* **EXERCISE**
Transcribe all of the records precisely as they are presented.

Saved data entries
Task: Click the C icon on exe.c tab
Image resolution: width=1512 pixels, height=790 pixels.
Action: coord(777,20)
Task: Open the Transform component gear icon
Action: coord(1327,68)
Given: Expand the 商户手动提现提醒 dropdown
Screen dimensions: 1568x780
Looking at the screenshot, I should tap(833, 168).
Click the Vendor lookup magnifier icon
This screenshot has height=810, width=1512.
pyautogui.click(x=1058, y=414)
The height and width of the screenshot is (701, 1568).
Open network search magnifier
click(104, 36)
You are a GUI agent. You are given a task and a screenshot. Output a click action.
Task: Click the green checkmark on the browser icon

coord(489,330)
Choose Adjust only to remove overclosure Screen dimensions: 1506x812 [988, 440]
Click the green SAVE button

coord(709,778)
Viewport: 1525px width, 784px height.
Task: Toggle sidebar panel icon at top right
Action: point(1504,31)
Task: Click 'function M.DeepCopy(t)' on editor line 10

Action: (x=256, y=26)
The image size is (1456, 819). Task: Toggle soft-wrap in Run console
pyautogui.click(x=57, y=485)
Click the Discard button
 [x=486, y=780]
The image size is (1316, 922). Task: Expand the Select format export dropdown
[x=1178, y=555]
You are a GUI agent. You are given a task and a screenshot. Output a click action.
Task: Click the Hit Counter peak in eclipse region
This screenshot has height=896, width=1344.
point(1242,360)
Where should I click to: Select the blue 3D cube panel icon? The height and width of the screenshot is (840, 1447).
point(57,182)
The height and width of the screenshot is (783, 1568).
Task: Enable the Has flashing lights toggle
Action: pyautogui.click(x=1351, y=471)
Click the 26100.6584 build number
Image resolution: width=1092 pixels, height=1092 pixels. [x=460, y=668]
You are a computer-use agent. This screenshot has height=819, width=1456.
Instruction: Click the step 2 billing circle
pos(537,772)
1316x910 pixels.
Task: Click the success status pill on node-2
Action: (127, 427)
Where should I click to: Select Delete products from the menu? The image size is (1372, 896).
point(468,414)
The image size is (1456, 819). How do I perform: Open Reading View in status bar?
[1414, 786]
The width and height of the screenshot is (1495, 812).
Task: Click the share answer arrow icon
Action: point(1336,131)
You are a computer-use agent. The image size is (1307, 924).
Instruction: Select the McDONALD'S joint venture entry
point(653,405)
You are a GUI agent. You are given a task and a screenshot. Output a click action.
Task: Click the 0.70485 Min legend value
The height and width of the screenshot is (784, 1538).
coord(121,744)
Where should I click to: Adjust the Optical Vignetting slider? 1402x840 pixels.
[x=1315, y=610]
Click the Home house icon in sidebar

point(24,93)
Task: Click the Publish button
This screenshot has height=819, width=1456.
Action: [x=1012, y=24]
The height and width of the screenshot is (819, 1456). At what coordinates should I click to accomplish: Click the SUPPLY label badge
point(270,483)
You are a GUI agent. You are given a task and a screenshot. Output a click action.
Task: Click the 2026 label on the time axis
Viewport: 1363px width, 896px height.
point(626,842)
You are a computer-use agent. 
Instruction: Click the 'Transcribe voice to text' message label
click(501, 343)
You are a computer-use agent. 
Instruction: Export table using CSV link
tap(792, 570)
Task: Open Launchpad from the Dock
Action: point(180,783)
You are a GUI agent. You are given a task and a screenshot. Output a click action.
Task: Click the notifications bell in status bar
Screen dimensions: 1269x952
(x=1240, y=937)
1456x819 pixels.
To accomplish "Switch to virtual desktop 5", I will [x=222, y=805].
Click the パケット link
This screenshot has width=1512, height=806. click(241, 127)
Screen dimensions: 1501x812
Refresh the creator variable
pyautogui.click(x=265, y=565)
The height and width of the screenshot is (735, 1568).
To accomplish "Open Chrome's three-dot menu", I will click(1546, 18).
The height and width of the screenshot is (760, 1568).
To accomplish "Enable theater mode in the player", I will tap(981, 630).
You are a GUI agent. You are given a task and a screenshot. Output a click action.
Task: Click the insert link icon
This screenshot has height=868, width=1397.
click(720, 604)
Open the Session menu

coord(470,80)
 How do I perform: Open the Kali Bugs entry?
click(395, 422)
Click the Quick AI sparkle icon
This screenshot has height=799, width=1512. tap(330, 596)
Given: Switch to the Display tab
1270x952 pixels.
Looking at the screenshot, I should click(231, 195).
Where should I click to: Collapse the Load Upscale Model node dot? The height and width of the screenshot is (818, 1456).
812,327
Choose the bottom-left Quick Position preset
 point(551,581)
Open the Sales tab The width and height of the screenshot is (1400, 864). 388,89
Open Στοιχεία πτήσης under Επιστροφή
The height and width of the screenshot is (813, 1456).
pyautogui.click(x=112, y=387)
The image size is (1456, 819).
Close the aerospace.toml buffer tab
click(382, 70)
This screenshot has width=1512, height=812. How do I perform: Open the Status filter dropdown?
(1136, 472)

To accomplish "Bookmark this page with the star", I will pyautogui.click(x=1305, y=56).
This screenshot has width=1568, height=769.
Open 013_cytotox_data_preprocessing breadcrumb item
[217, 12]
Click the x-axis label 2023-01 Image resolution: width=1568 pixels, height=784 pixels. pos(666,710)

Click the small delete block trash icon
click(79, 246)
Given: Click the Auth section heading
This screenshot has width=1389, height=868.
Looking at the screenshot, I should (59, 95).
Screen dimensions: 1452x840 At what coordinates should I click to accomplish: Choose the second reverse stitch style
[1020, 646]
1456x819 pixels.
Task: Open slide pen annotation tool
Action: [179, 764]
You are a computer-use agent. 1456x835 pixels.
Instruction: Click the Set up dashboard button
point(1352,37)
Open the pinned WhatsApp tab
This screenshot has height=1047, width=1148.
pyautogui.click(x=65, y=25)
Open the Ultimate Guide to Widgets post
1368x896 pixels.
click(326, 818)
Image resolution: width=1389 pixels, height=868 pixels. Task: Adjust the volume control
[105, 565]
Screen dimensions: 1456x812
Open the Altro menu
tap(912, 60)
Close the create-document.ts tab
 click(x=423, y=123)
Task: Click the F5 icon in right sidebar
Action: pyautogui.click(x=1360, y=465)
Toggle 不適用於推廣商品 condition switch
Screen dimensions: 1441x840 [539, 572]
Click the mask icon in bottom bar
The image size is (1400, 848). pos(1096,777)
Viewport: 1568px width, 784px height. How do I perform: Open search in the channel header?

* **SOLVED EXERCISE**
Task: Click the C icon on exe.c tab
Image resolution: width=1512 pixels, height=790 pixels.
Action: coord(777,20)
Task: Open the Transform component gear icon
Action: coord(1327,68)
Given: Expand the 商户手动提现提醒 dropdown
Screen dimensions: 1568x780
Looking at the screenshot, I should tap(833, 168).
Click the Vendor lookup magnifier icon
This screenshot has height=810, width=1512.
pyautogui.click(x=1058, y=414)
The height and width of the screenshot is (701, 1568).
Open network search magnifier
click(104, 36)
You are a GUI agent. You are given a task and a screenshot. Output a click action.
Task: Click the green checkmark on the browser icon

coord(489,330)
Choose Adjust only to remove overclosure Screen dimensions: 1506x812 [988, 440]
Click the green SAVE button

coord(709,778)
Viewport: 1525px width, 784px height.
Task: Toggle sidebar panel icon at top right
Action: point(1504,31)
Task: Click 'function M.DeepCopy(t)' on editor line 10

Action: (x=256, y=26)
The image size is (1456, 819). Task: Toggle soft-wrap in Run console
pyautogui.click(x=57, y=485)
Click the Discard button
 [x=486, y=780]
The image size is (1316, 922). Task: Expand the Select format export dropdown
[x=1178, y=555]
You are a GUI agent. You are given a task and a screenshot. Output a click action.
Task: Click the Hit Counter peak in eclipse region
This screenshot has height=896, width=1344.
point(1242,360)
Where should I click to: Select the blue 3D cube panel icon? The height and width of the screenshot is (840, 1447).
point(57,182)
The height and width of the screenshot is (783, 1568).
Task: Enable the Has flashing lights toggle
Action: pyautogui.click(x=1351, y=471)
Click the 26100.6584 build number
Image resolution: width=1092 pixels, height=1092 pixels. [x=460, y=668]
You are a computer-use agent. This screenshot has height=819, width=1456.
Instruction: Click the step 2 billing circle
pos(537,772)
1316x910 pixels.
Task: Click the success status pill on node-2
Action: (127, 427)
Where should I click to: Select Delete products from the menu? The image size is (1372, 896).
point(468,414)
The image size is (1456, 819). How do I perform: Open Reading View in status bar?
[1414, 786]
The width and height of the screenshot is (1495, 812).
Task: Click the share answer arrow icon
Action: point(1336,131)
You are a computer-use agent. The image size is (1307, 924).
Instruction: Select the McDONALD'S joint venture entry
point(653,405)
You are a GUI agent. You are given a task and a screenshot. Output a click action.
Task: Click the 0.70485 Min legend value
The height and width of the screenshot is (784, 1538).
coord(121,744)
Where should I click to: Adjust the Optical Vignetting slider? 1402x840 pixels.
[x=1315, y=610]
Click the Home house icon in sidebar

point(24,93)
Task: Click the Publish button
This screenshot has height=819, width=1456.
Action: [x=1012, y=24]
The height and width of the screenshot is (819, 1456). At what coordinates should I click to accomplish: Click the SUPPLY label badge
point(270,483)
You are a GUI agent. You are given a task and a screenshot. Output a click action.
Task: Click the 2026 label on the time axis
Viewport: 1363px width, 896px height.
point(626,842)
You are a computer-use agent. 
Instruction: Click the 'Transcribe voice to text' message label
click(501, 343)
You are a computer-use agent. 
Instruction: Export table using CSV link
tap(792, 570)
Task: Open Launchpad from the Dock
Action: point(180,783)
You are a GUI agent. You are given a task and a screenshot. Output a click action.
Task: Click the notifications bell in status bar
Screen dimensions: 1269x952
(x=1240, y=937)
1456x819 pixels.
To accomplish "Switch to virtual desktop 5", I will [x=222, y=805].
Click the パケット link
This screenshot has width=1512, height=806. click(241, 127)
Screen dimensions: 1501x812
Refresh the creator variable
pyautogui.click(x=265, y=565)
The height and width of the screenshot is (735, 1568).
To accomplish "Open Chrome's three-dot menu", I will click(1546, 18).
The height and width of the screenshot is (760, 1568).
To accomplish "Enable theater mode in the player", I will tap(981, 630).
You are a GUI agent. You are given a task and a screenshot. Output a click action.
Task: Click the insert link icon
This screenshot has height=868, width=1397.
click(720, 604)
Open the Session menu

coord(470,80)
 How do I perform: Open the Kali Bugs entry?
click(395, 422)
Click the Quick AI sparkle icon
This screenshot has height=799, width=1512. tap(330, 596)
Given: Switch to the Display tab
1270x952 pixels.
Looking at the screenshot, I should click(231, 195).
Where should I click to: Collapse the Load Upscale Model node dot? The height and width of the screenshot is (818, 1456).
812,327
Choose the bottom-left Quick Position preset
 point(551,581)
Open the Sales tab The width and height of the screenshot is (1400, 864). 388,89
Open Στοιχεία πτήσης under Επιστροφή
The height and width of the screenshot is (813, 1456).
pyautogui.click(x=112, y=387)
The image size is (1456, 819).
Close the aerospace.toml buffer tab
click(382, 70)
This screenshot has width=1512, height=812. How do I perform: Open the Status filter dropdown?
(1136, 472)

To accomplish "Bookmark this page with the star", I will pyautogui.click(x=1305, y=56).
This screenshot has width=1568, height=769.
Open 013_cytotox_data_preprocessing breadcrumb item
[217, 12]
Click the x-axis label 2023-01 Image resolution: width=1568 pixels, height=784 pixels. pos(666,710)

Click the small delete block trash icon
click(79, 246)
Given: Click the Auth section heading
This screenshot has width=1389, height=868.
Looking at the screenshot, I should (59, 95).
Screen dimensions: 1452x840 At what coordinates should I click to accomplish: Choose the second reverse stitch style
[1020, 646]
1456x819 pixels.
Task: Open slide pen annotation tool
Action: [179, 764]
You are a computer-use agent. 1456x835 pixels.
Instruction: Click the Set up dashboard button
point(1352,37)
Open the pinned WhatsApp tab
This screenshot has height=1047, width=1148.
pyautogui.click(x=65, y=25)
Open the Ultimate Guide to Widgets post
1368x896 pixels.
click(326, 818)
Image resolution: width=1389 pixels, height=868 pixels. Task: Adjust the volume control
[105, 565]
Screen dimensions: 1456x812
Open the Altro menu
tap(912, 60)
Close the create-document.ts tab
 click(x=423, y=123)
Task: Click the F5 icon in right sidebar
Action: pyautogui.click(x=1360, y=465)
Toggle 不適用於推廣商品 condition switch
Screen dimensions: 1441x840 [539, 572]
Click the mask icon in bottom bar
The image size is (1400, 848). pos(1096,777)
Viewport: 1568px width, 784px height. How do I perform: Open search in the channel header?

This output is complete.